-------- Material zur Übung --------

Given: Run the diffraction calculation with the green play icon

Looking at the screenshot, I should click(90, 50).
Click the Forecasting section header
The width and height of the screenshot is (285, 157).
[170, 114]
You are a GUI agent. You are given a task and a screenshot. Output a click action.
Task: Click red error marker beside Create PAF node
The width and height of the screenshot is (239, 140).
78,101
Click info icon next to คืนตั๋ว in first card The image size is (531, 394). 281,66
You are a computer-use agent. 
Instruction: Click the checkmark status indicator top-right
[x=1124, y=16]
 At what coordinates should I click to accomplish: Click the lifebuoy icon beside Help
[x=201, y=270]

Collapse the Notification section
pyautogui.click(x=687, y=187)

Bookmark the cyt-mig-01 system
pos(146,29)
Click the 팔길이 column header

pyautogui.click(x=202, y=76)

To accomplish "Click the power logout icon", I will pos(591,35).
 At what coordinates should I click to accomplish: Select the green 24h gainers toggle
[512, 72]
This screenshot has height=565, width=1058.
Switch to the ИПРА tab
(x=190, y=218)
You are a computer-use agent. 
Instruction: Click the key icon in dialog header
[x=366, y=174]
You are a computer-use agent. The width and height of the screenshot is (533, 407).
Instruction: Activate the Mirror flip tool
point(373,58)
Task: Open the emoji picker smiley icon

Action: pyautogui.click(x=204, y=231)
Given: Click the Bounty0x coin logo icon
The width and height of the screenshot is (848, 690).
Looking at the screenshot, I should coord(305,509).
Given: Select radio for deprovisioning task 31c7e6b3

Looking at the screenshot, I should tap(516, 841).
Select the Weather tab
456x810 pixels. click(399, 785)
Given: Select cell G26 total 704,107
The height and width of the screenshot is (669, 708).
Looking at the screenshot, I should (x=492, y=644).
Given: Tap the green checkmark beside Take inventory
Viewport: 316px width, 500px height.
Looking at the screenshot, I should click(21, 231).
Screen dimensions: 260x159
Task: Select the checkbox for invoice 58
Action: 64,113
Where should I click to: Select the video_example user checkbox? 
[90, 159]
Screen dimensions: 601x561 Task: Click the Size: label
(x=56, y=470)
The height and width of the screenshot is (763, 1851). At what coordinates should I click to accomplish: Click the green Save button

--------

## Gestellte Aufgabe
Tausche in allen Zeilen oben „Instruction“ gegen „Goal“ aus und gib die Zeilen sonst unverändert wieder.

## Lösung der Aufgabe
Given: Run the diffraction calculation with the green play icon

Looking at the screenshot, I should click(90, 50).
Click the Forecasting section header
The width and height of the screenshot is (285, 157).
[170, 114]
You are a GUI agent. You are given a task and a screenshot. Output a click action.
Task: Click red error marker beside Create PAF node
The width and height of the screenshot is (239, 140).
78,101
Click info icon next to คืนตั๋ว in first card The image size is (531, 394). 281,66
You are a computer-use agent. 
Goal: Click the checkmark status indicator top-right
[x=1124, y=16]
 At what coordinates should I click to accomplish: Click the lifebuoy icon beside Help
[x=201, y=270]

Collapse the Notification section
pyautogui.click(x=687, y=187)

Bookmark the cyt-mig-01 system
pos(146,29)
Click the 팔길이 column header

pyautogui.click(x=202, y=76)

To accomplish "Click the power logout icon", I will pos(591,35).
 At what coordinates should I click to accomplish: Select the green 24h gainers toggle
[512, 72]
This screenshot has height=565, width=1058.
Switch to the ИПРА tab
(x=190, y=218)
You are a computer-use agent. 
Goal: Click the key icon in dialog header
[x=366, y=174]
You are a computer-use agent. The width and height of the screenshot is (533, 407).
Goal: Activate the Mirror flip tool
point(373,58)
Task: Open the emoji picker smiley icon

Action: pyautogui.click(x=204, y=231)
Given: Click the Bounty0x coin logo icon
The width and height of the screenshot is (848, 690).
Looking at the screenshot, I should coord(305,509).
Given: Select radio for deprovisioning task 31c7e6b3

Looking at the screenshot, I should tap(516, 841).
Select the Weather tab
456x810 pixels. click(399, 785)
Given: Select cell G26 total 704,107
The height and width of the screenshot is (669, 708).
Looking at the screenshot, I should (x=492, y=644).
Given: Tap the green checkmark beside Take inventory
Viewport: 316px width, 500px height.
Looking at the screenshot, I should click(21, 231).
Screen dimensions: 260x159
Task: Select the checkbox for invoice 58
Action: 64,113
Where should I click to: Select the video_example user checkbox? 
[90, 159]
Screen dimensions: 601x561 Task: Click the Size: label
(x=56, y=470)
The height and width of the screenshot is (763, 1851). At what coordinates should I click to accomplish: Click the green Save button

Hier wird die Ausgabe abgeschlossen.